- _Goal_: Rewrite the listing below from the line containing "Task: Click the" through the line containing "Image resolution: width=1342", both included, with "hamburger menu icon" changed to "navigation menu icon" and everything else unchanged. Leave the pictures out.

- _Task data_:

[Start]

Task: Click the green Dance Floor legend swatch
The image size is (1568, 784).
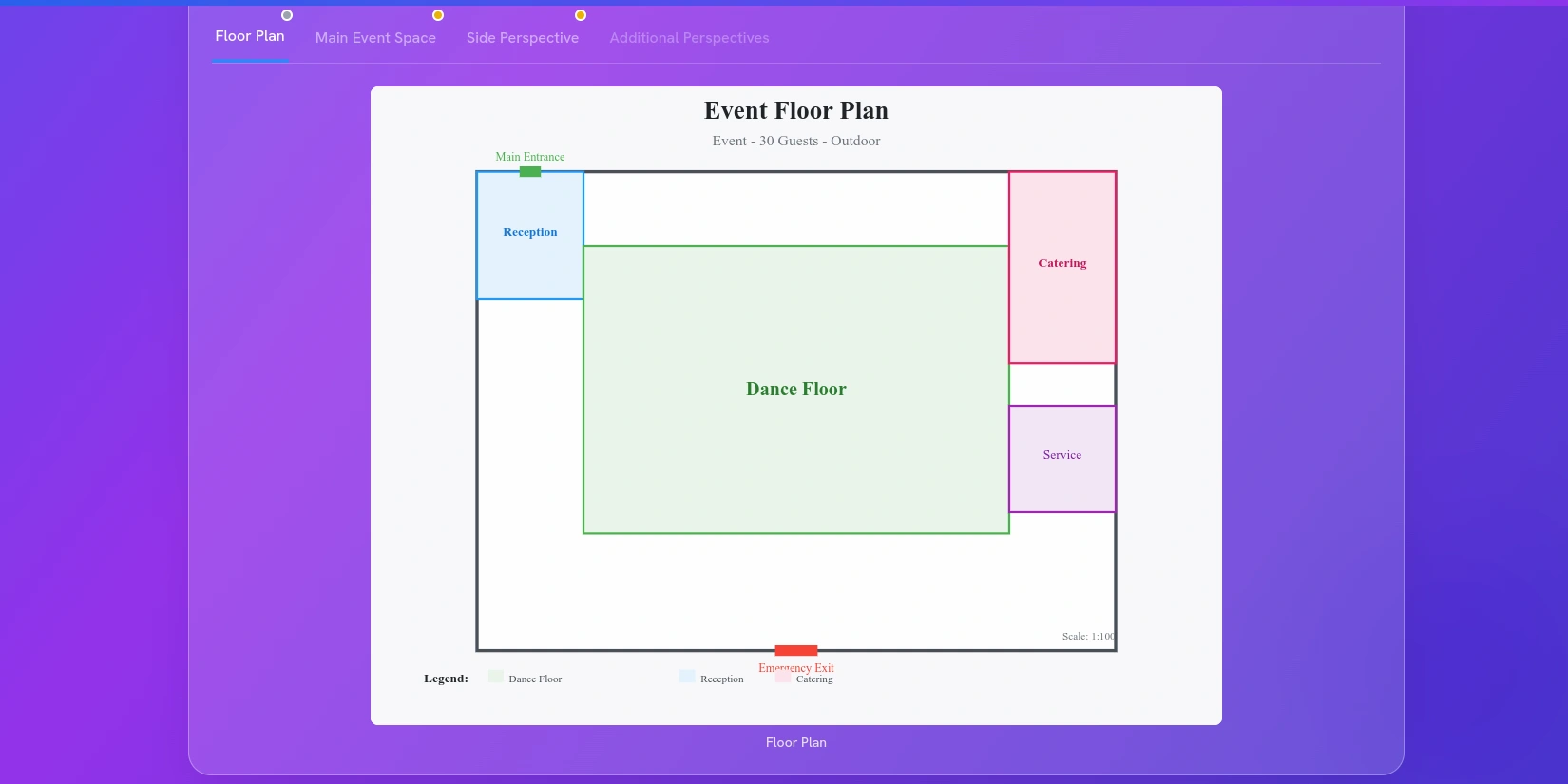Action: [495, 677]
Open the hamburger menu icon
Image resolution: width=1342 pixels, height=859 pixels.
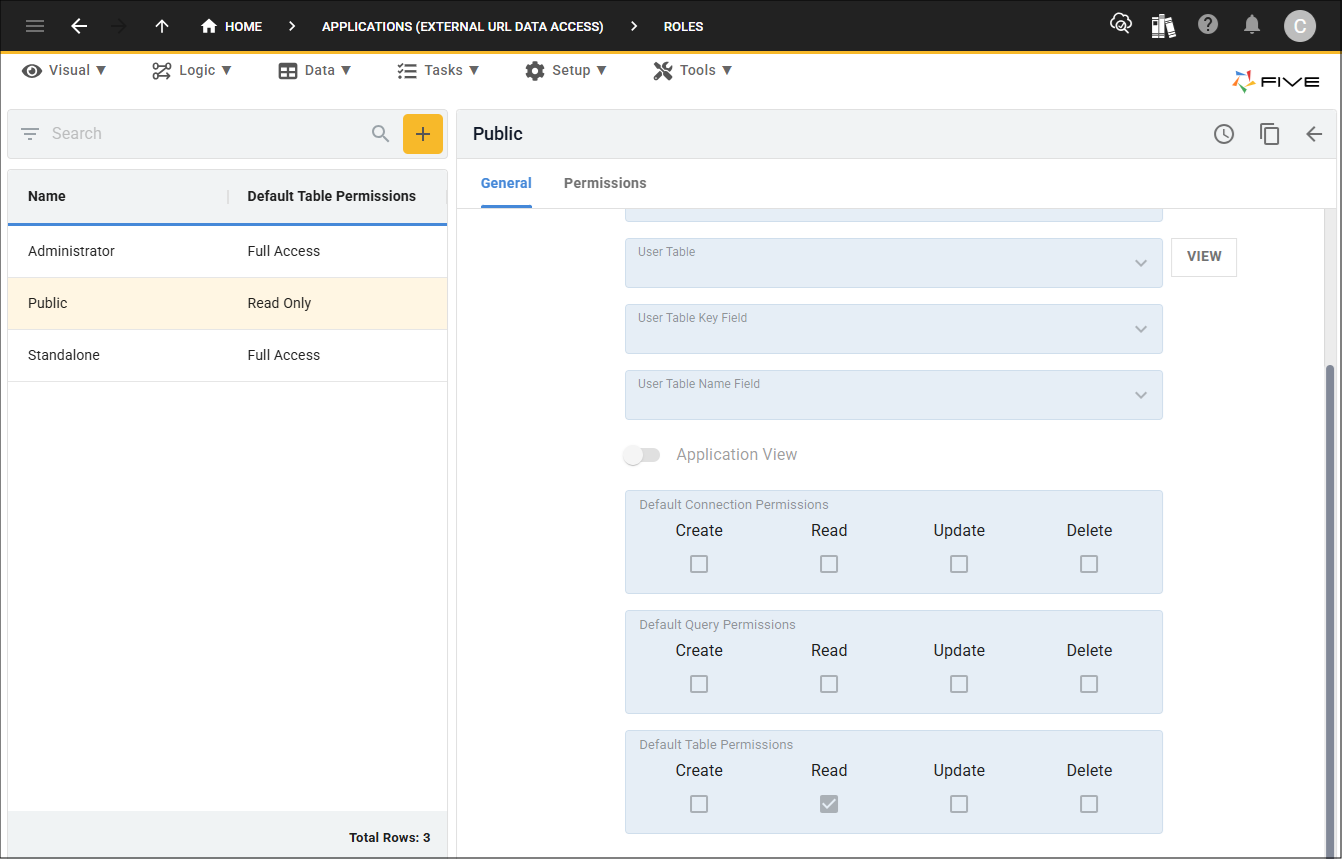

[End]
[Start]

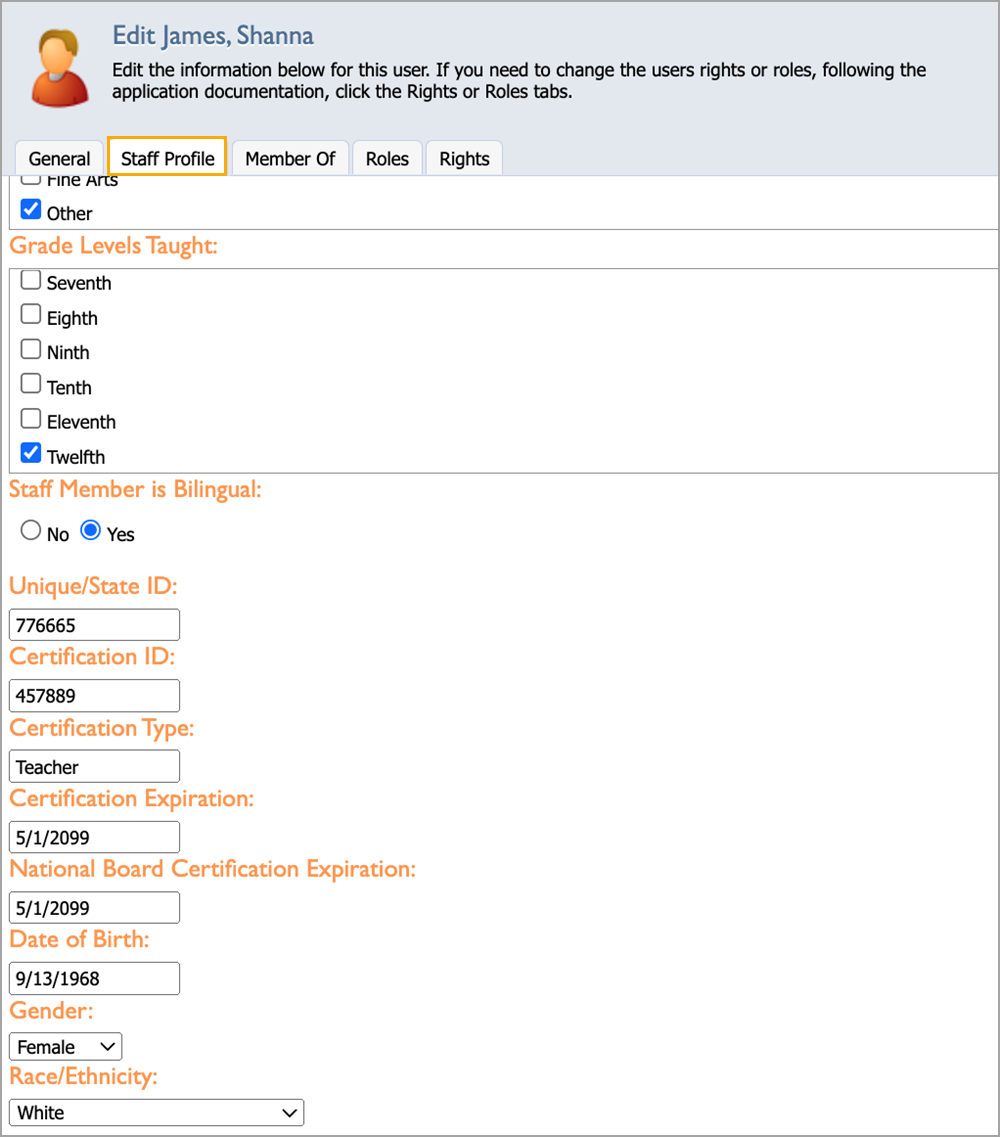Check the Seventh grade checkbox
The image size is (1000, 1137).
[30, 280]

[End]

- _Solution below_:
Task: Click the green Dance Floor legend swatch
The image size is (1568, 784).
Action: [495, 677]
Open the navigation menu icon
Image resolution: width=1342 pixels, height=859 pixels.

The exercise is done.